The Connecticut state Senate failed to override a veto by Governor Dannel Malloy on legislation that would have allowed teachers to remove disruptive or violent students from their classroom.
Governor Malloy vetoed the bill because he said the measure would disproportionately affect students with disabilities and students of color.
The bill passed unanimously in the Senate last month, but at Monday's veto session, it was clear that some Senators were having second thoughts about the bill, including Democratic Senator Gayle Slossberg.
“We can't take any chances that any of our communities are going to be disadvantaged or disproportionately impacted, or that in any way we are going to rollback all of the good work we have done in the past on our suspension laws,” said Slossberg.
But Republican Senator Toni Boucher urged for the override, saying the bill ensures a safe classroom.
“We have teachers leaving the classroom that have been veteran teachers because of the feeling of harm, and the feeling that it's not a safe environment,” said Boucher. “What we want to do above all else is to have a good learning environment.”

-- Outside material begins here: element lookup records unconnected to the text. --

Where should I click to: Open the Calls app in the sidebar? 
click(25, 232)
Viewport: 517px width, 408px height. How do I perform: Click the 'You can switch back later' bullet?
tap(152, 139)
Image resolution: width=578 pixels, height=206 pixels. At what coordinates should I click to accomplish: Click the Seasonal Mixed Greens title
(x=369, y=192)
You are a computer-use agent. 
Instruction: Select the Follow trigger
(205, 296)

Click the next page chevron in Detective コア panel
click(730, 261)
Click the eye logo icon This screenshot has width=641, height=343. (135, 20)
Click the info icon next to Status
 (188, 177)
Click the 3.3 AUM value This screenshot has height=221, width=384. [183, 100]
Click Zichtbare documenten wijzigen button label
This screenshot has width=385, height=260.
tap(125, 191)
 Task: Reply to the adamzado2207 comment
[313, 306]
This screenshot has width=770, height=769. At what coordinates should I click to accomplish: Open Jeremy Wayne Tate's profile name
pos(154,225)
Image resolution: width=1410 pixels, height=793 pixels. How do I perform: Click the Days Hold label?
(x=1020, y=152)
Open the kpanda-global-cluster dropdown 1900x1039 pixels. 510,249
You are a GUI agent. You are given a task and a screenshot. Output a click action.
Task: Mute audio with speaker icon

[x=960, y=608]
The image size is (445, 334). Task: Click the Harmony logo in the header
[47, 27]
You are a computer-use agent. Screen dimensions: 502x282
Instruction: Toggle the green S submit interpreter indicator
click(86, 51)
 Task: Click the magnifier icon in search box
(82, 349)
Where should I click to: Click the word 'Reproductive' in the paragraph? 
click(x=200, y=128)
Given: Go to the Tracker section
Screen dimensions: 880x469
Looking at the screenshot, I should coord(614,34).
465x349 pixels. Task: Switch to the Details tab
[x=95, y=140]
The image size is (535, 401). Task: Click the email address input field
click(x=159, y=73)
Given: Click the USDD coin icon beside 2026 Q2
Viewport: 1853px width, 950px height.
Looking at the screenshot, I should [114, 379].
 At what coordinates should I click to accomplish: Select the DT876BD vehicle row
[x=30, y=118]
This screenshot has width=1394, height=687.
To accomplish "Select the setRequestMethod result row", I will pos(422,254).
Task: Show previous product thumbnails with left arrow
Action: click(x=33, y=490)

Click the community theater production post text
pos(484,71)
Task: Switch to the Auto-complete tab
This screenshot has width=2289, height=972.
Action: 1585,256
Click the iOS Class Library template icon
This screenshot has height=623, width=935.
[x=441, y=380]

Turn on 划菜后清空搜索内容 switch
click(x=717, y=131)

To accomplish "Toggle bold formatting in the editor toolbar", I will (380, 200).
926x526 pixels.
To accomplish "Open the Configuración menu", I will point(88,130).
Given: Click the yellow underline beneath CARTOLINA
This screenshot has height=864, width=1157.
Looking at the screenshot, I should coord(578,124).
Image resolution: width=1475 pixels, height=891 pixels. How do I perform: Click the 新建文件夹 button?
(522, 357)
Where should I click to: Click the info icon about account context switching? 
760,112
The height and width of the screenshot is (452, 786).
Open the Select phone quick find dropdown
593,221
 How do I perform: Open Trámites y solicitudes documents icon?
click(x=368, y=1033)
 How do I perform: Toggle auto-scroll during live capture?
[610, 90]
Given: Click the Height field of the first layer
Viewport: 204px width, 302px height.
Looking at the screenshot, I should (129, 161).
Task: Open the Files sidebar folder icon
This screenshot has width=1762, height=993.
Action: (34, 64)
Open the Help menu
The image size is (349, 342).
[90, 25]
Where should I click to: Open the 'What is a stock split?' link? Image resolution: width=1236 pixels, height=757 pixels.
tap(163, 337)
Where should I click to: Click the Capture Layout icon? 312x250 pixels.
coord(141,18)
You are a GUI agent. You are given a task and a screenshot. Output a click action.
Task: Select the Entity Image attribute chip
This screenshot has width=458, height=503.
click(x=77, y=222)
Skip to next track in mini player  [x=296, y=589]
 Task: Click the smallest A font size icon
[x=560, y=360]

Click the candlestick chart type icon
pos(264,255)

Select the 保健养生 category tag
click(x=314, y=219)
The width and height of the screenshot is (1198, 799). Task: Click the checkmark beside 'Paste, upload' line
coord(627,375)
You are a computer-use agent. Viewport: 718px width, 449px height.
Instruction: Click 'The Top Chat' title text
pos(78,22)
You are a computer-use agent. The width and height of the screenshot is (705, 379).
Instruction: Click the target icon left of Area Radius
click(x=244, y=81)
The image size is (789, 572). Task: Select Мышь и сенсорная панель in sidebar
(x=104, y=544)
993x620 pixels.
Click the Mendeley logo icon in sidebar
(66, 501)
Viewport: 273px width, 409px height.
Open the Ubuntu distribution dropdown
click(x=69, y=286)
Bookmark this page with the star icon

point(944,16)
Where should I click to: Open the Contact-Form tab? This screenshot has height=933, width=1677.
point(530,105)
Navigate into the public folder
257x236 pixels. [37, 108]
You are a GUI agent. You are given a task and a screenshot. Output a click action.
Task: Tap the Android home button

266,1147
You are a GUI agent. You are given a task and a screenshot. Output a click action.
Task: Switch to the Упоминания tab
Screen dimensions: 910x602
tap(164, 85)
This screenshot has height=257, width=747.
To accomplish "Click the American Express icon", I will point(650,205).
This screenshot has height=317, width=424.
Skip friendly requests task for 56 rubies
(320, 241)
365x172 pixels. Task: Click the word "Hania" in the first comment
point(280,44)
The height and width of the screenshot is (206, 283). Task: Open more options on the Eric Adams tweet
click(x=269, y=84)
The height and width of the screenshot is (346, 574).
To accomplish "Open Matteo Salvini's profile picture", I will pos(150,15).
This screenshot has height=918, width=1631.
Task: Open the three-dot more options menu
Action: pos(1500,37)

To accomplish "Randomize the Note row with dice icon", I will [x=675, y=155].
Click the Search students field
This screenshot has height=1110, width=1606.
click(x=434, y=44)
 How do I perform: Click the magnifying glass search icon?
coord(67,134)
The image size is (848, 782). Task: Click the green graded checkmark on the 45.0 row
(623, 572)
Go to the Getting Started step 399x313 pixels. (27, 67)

While the bill failed to get the two-thirds votes necessary for an override, Democratic Senator Steve Cassano urged his colleagues to not wait until next year to fix the problem.
“This something that can be worked out,” said Cassano, “and I'd much rather it be worked out as part of the special session that we are most likely to have, so that we don't have to wait a year for this to be effective.”
It is expected that the General Assembly will reconvene for a special session sometime this summer to come up with a framework for sports gambling in the state.